The Reverend Jeremiah A. Wright is wrong, although God knows not in any way that The Obnoxious American alleges in his recent Blogcritics article. Wright is wrong—perhaps misguided is better—to intercede in the Democratic political battle (all those speeches and press conferences) at a time when his comments are hurting one of the candidates, his (one presumes) now former parishioner.
In that regard, the Reverend Wright should cease and desist—at least for the time being, only because his comments may very well upend Senator Obama's Presidential quest. But not because, as The Obnoxious American (hereafter, TOA) seems to argue that he's an apologist for Louis Farrakhan; or that he blames 9/11 on US foreign policy; or that, bizarrely, former President Carter's "recent trip to the Middle East to meet with various terrorist leaders confirms for many a long history of anti-Jewish sentiment." (Huh?); or that Wright doesn't even like being black.
TOA quotes, accurately, Wright as saying that 'Louis Farrakhan is not my enemy, he did not put me in chains, he did not put me in slavery and he didn't make me this color'. And in the next sentence says: "I guess that means that Wright doesn't like the color of his skin? I'm not going to touch that one, but the audience seemed to love it." If TOA is being sarcastic, then I am wrong.

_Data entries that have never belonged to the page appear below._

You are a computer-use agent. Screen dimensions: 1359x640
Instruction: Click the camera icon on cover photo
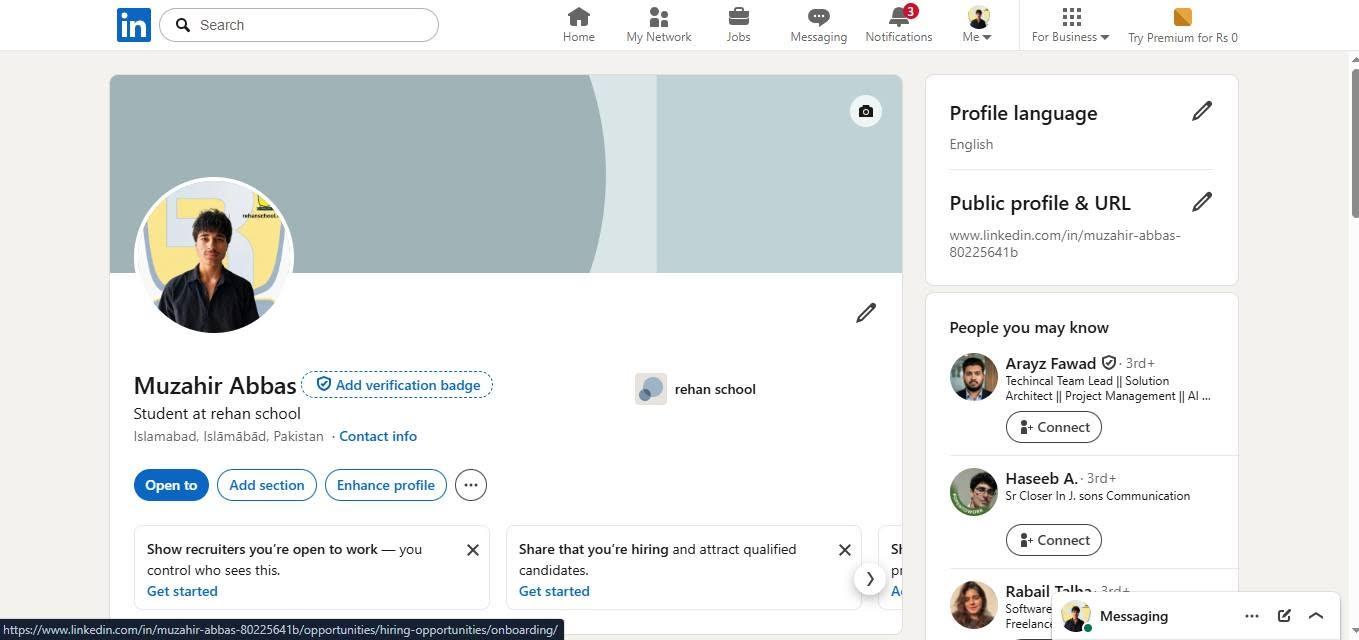pos(866,111)
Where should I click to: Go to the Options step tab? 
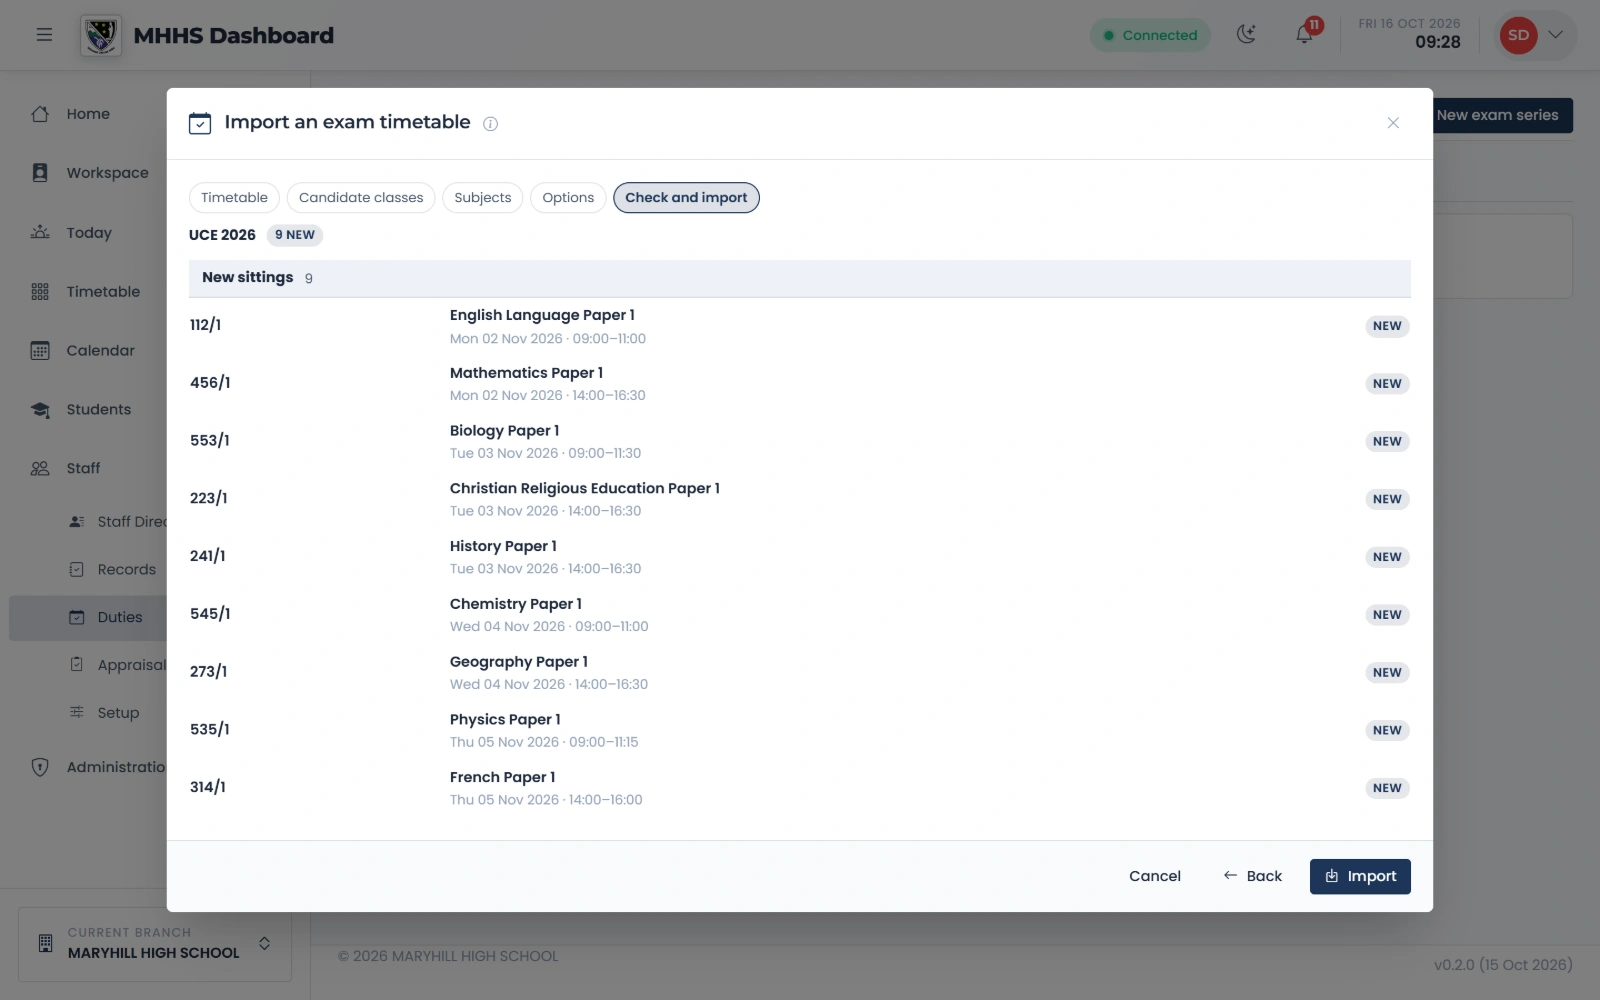point(568,198)
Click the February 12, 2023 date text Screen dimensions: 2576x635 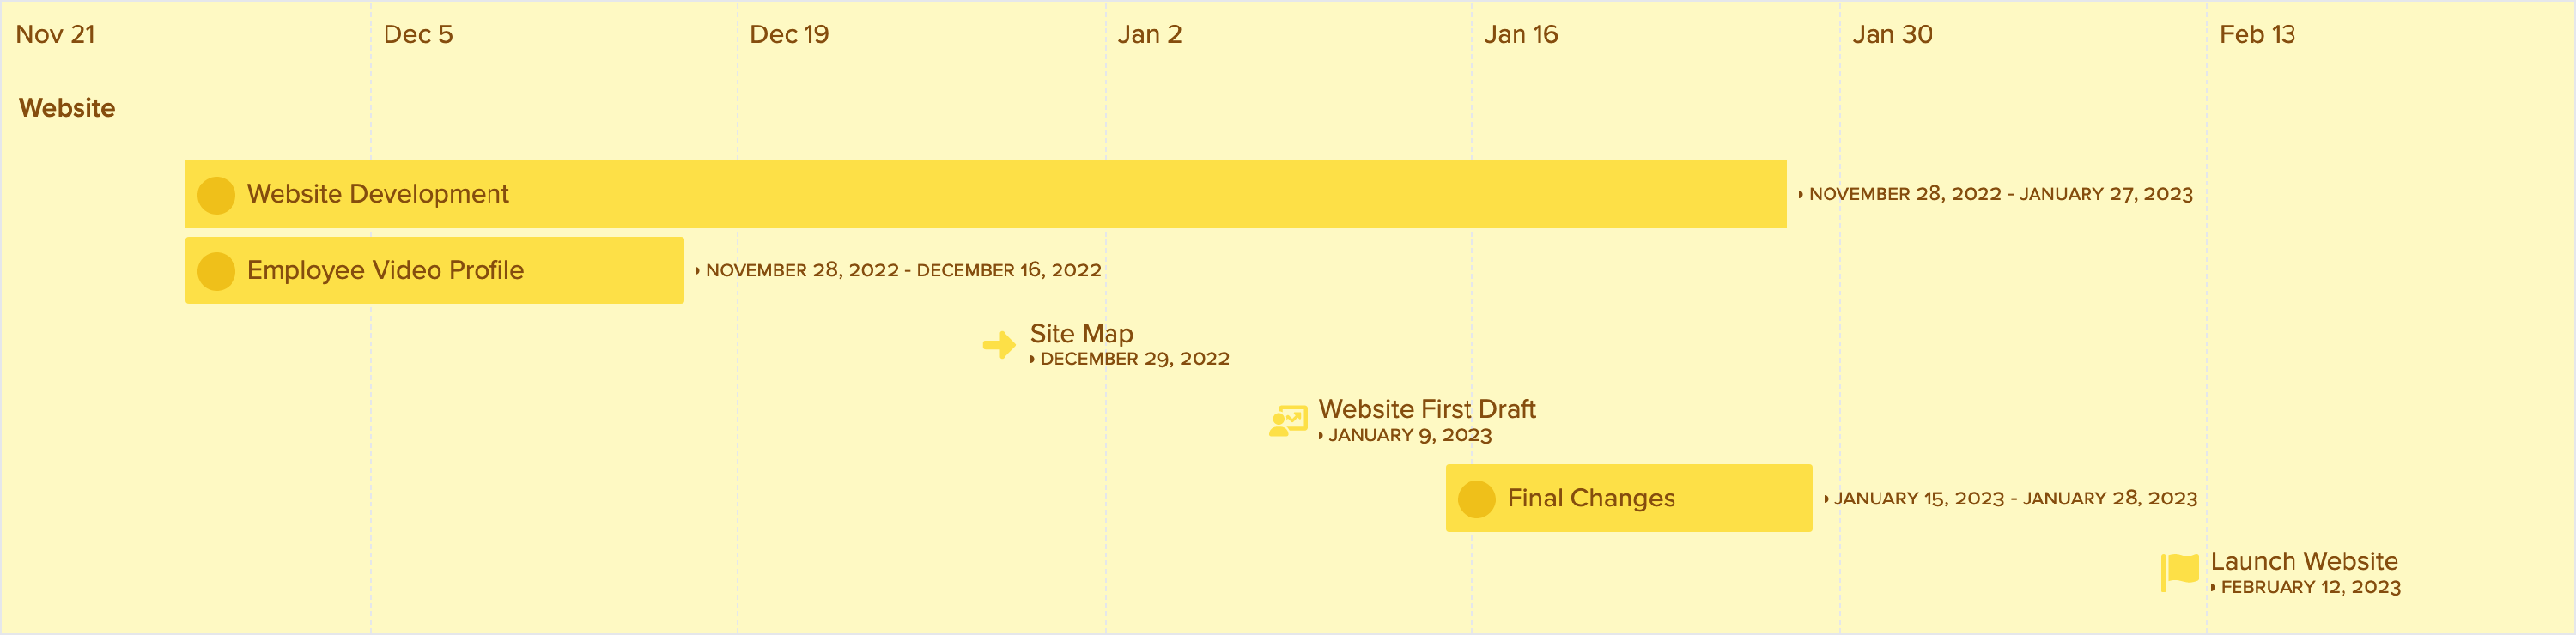[x=2310, y=587]
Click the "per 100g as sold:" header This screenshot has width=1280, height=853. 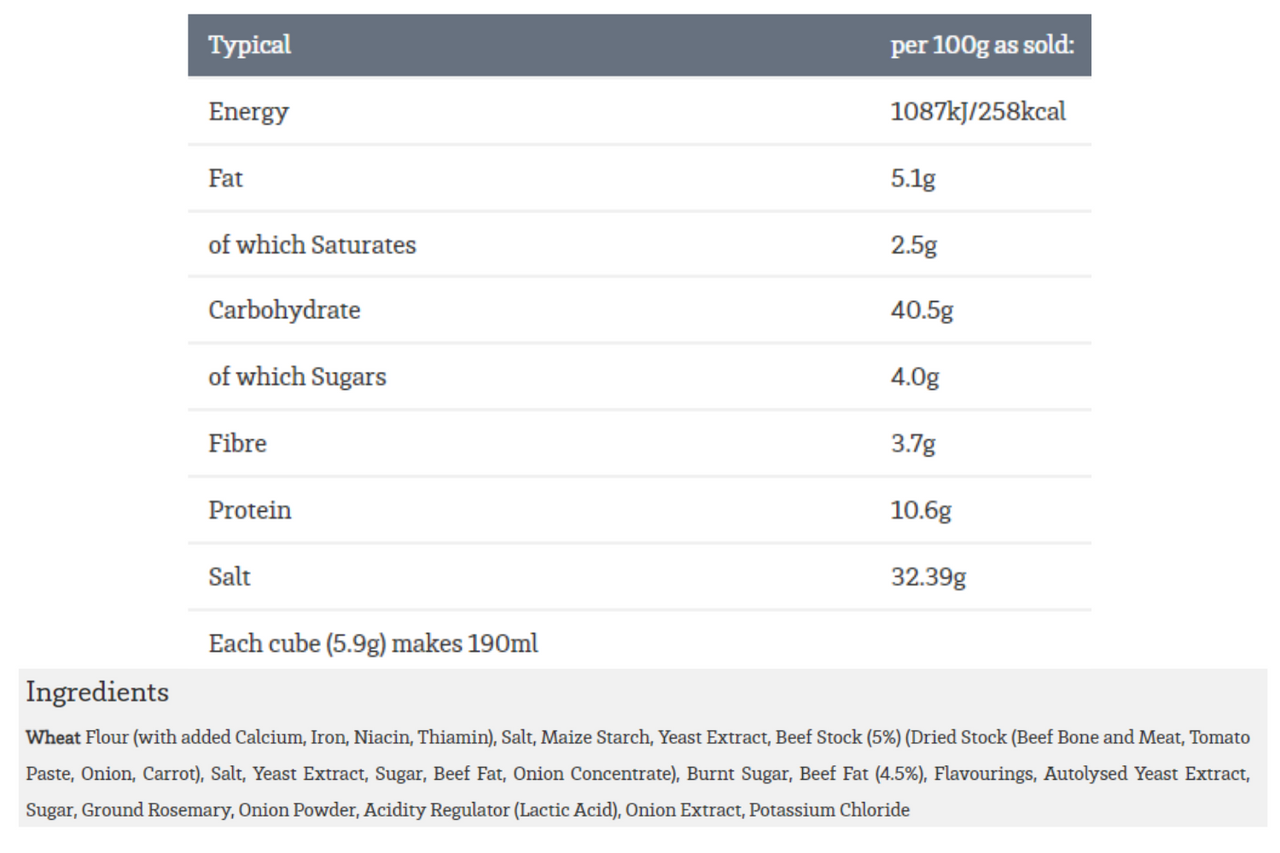(982, 45)
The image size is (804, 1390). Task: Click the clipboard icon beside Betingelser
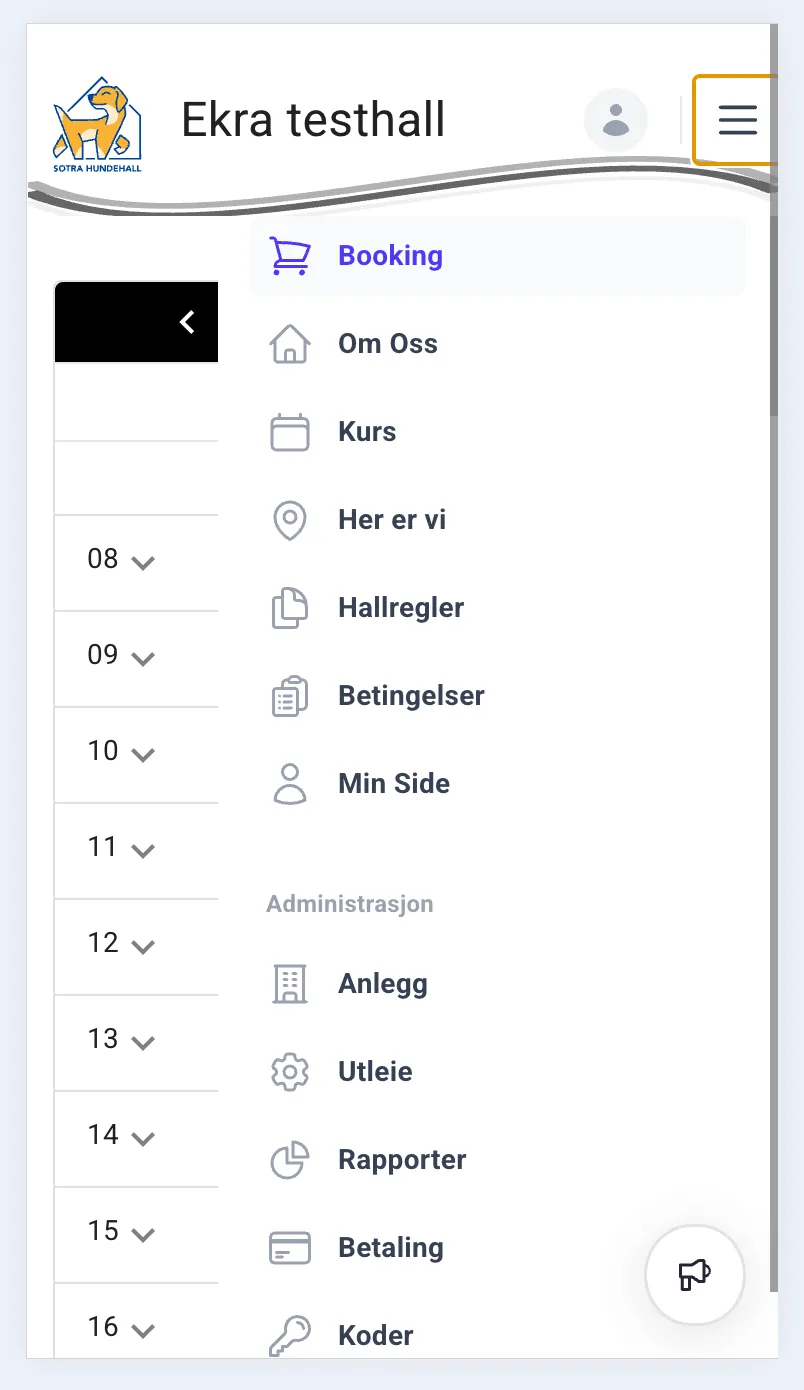coord(290,696)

But for what Jeremiah Wright is saying or trying to say, he needs to speak even louder. Because, while several of his propositions may be slightly overheated (he is a preacher, after all), he's telling the truth. That's right: he's telling the truth, speaking the gospel, as it were.
It's easy to take issue with what Rev. Wright said in the Q and A session after his appearance, but that overlooks his opening remarks, which were centered on theological issues, not directly political ones. To understand the totality of what Wright said on April 28 at the National Press Club, you also need to look at his comments leading to the question and answer session.
What Wright discussed initially was the historical marginalization of the black church in this country. His historical references were essentially accurate. The post-Civil War Black Codes were an effort still to control African Americans in this country, including how they worshipped. But these codes didn't work. African Americans, says Wright, have insisted on their right to worship in this country; they've always done so. But they've done so, essentially, separately.
And that's partly because we see God in the image that suits us—which is to say, ours. If you're white and a Christian (and one who spends any time at all thinking about these things—perhaps not a large number, actually) you think about Jesus, imagine him, as the Jesus we've all seen in pictures since we were kids in Sunday school: kindly looking, sad, bearded, handsome even. But not black. If you're African American in this country you likely see Jesus as black, or at least not white.